— Start —
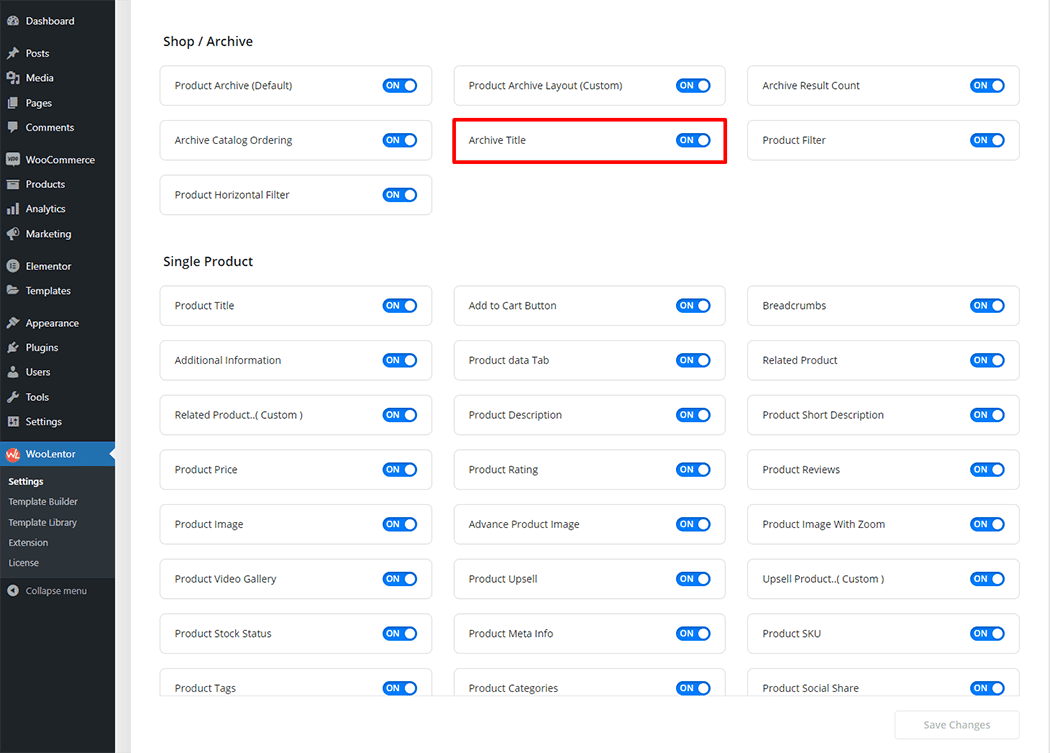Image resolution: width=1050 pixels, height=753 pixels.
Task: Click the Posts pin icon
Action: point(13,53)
— End —
— Start —
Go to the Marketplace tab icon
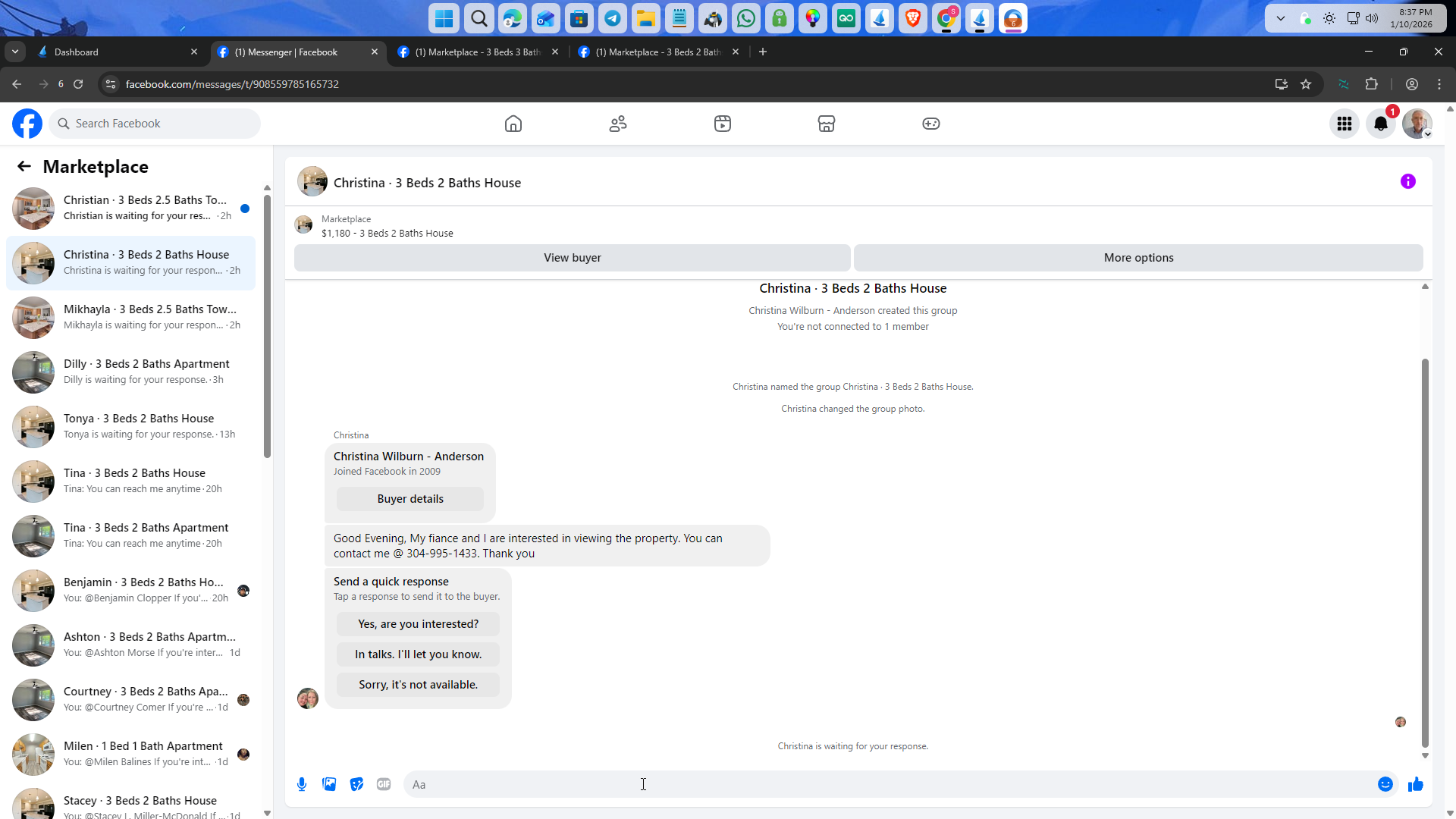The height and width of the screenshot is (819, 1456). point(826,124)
— End —
— Start —
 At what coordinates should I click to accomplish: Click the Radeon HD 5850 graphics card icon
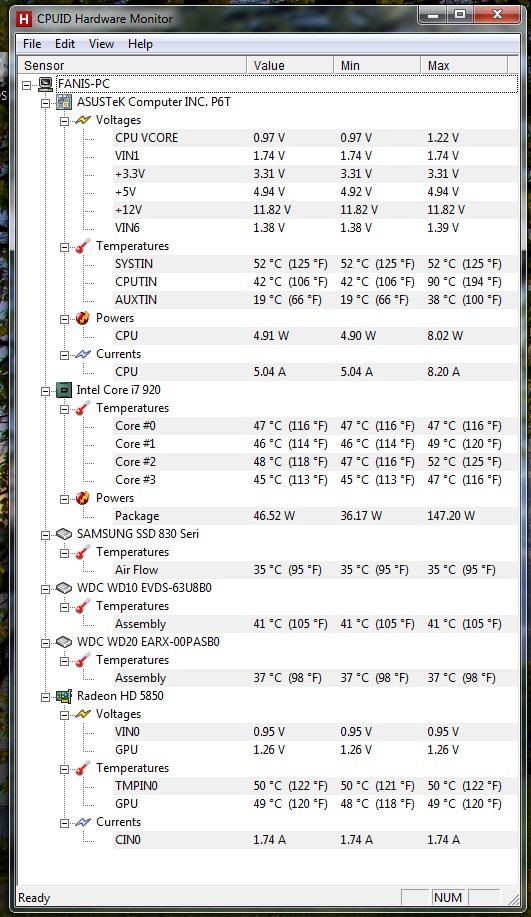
— End —
» **THE REQUEST**
Pick out every line in the material above that contains the word "Click" and copy each of those lines.

» **FULL RESPONSE**
Task: Click the Posts pin icon
 At what coordinates should I click to accomplish: Click the Radeon HD 5850 graphics card icon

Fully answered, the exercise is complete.